Anziano protesta: baccano dal pub non posso dormire

30 Agosto 2014

Dante Canfora, 89enne sulmonese, che abita sopra un pub in centro storico torna a lanciare un appello al sindaco Peppino Ranalli e alle forze dell'ordine perchè lo aiutino. L'anziano sulmonese, unico...
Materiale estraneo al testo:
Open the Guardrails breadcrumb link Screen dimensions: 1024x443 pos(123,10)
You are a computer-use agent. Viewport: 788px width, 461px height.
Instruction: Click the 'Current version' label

Dante Canfora, 89enne sulmonese, che abita sopra un pub in centro storico torna a lanciare un appello al sindaco Peppino Ranalli e alle forze dell'ordine perchè lo aiutino. L'anziano sulmonese, unico residente di un palazzo in corso Ovidio che si affaccia sul cortile interno di un pub, lamenta l'impossibilità di dormire la notte a causa della musica e del vociare dei clienti del locale. La battaglia dell'agguerrito Canfora inizia nel 2008 con un primo esposto ai vigili urbani, poi seguito da altri indirizzati anche al prefetto e alle forze dell'ordine. Inizia una battaglia legale, in cui entra anche il Comune che emette un'ordinanza restrittiva nei confronti dei locali notturni. Poi a febbraio di quest'anno il Tar vieta ai gestori del pub la diffusione all'esterno della musica, ma non la possibilità di intrattenersi fuori alle persone. «Io non so più come fare», protesta l'anziano dalla sua casa che affaccia proprio sul pub, «non posso aprire le finestre del corridoio e della camera da letto per il baccano che arriva. Invito il sindaco e i giudici a venire a constatare di persona quello che si sente dalle 22 in poi, soprattutto nei fine settimana». Il disagio, secondo Canfora, sarebbe diventato insostenibile questa estate. Dall'altro lato ci sono dei ragazzi che hanno aperto un pub con tanta voglia di lavorare. (f.p.)